Critically, access to the £1.8bn of the Sustainability and Transformation Fund (STF) was made contingent on trusts signing up to – and delivering – their financial control total, as well as delivering performance improvements.

But the level of savings required for trusts to deliver their control totals has led to a reliance on non-recurrent savings – including land sales and accounting adjustments. These one-off savings are unsustainable in the longer term and do nothing to address the underlying financial sustainability of the sector.

A recent analysis by the Nuffield Trust has shown that the real figure representing the underlying provider sector debt is £3.7bn. We can’t keep pretending that the NHS can continue to hit savings targets relying on recurrent savings that no other Western healthcare system has ever consistently realised.

What have control totals achieved?

As a result of a substantial amount of hard work across the NHS, the provider sector deficit was reduced to £791m this year, a £1.7bn improvement since 2015-16. This represents an almost pound for pound benefit for the investment. Put simply, it is difficult to imagine this improvement being made without the introduction of control totals and the award of STF funding.

However, this funding has now become integral to the sector. The genuine progress made by the sector to control runaway deficits could be put at risk if the funding is not protected beyond its original three-year commitment.

More broadly, the majority (54%) of recipients to our survey believed control totals have improved the overall financial management of the provider sector, while 52% believed it had improved their focus on driving savings. Although, this has come at the cost of autonomy with 36% of respondents saying that imposed control totals have diminished their sense of ownership over their saving plans.

Trusts were also concerned that because the government only offered access to the STF to those trusts who were able to deliver their control totals, those most in need of help were effectively being penalised.

For example, trusts that outperformed their control total were awarded £186m in incentive payments and an additional year-end bonus of £294m. While this was undoubtedly well deserved by those who managed to achieve it, and it certainly secured an additional improvement to the aggregate bottom line, many trusts felt it did not represent an equitable distribution of scarce resources.

There are, after all, sustained financial challenges in the provider sector. Trusts drew down a total of £2.7bn of interim revenue support in 16-17, amounting to a third more than the previous year. Withholding cash from trusts that need financial support through the STF, then, will not deliver an overall saving for the system.
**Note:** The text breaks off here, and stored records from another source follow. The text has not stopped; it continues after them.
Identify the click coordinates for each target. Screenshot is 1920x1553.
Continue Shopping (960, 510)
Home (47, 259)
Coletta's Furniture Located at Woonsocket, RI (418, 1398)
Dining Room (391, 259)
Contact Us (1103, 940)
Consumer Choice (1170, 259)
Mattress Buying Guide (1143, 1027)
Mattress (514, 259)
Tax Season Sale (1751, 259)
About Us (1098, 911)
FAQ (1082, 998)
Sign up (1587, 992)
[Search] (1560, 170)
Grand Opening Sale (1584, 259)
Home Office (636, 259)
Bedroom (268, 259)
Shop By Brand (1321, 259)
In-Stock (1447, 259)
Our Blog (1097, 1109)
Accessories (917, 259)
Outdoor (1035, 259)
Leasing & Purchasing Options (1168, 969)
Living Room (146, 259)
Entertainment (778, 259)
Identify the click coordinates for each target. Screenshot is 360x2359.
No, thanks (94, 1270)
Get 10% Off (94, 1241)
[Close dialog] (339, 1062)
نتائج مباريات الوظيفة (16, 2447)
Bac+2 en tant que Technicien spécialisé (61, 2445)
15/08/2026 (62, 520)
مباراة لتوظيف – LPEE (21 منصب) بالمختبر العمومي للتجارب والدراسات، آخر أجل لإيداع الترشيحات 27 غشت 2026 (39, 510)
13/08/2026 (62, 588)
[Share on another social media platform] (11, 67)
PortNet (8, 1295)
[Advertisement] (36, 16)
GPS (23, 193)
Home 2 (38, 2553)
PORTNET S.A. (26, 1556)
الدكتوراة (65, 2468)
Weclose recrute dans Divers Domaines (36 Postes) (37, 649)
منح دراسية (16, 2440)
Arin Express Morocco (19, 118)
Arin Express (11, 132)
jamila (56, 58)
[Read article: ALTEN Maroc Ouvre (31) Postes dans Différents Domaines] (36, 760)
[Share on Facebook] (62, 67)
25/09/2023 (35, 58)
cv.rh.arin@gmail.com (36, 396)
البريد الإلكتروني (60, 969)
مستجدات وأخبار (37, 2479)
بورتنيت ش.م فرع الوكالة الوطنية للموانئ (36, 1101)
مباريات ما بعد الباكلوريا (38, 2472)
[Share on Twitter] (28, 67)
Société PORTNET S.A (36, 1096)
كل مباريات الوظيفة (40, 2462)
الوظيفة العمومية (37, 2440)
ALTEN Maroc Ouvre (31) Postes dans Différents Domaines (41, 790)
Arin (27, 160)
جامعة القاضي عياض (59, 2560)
Returning to the positive side of the ledger, all but £4m of the £2.7bn STF stayed in the provider sector. This was supported by robust reporting of the methodology detailing how the incentive payments and year-end bonus was distributed – a significant improvement in transparency.

The future landscape

The difficult truth is that, if the STF was removed in 2019-20, the provider sector deficit would increase considerably once more. Trusts tell us they are deeply vulnerable to its removal, and need a clear commitment to its retention.

More broadly, it’s clear that the overall financial framework that trusts are now operating in – a framework designed to respond to a very particular set of challenges – is incompatible in the long term with the principles of appropriate delegation that underpin the NHS. A review of the STF and control totals should be carried out with input from the provider sector to determine how a future framework should work. 

There is no easy solution to the challenge of delivering a sustainable financial position for the provider sector. We believe, however, that, based on improvements already made, the provider sector should be given the opportunity to regain its financial autonomy.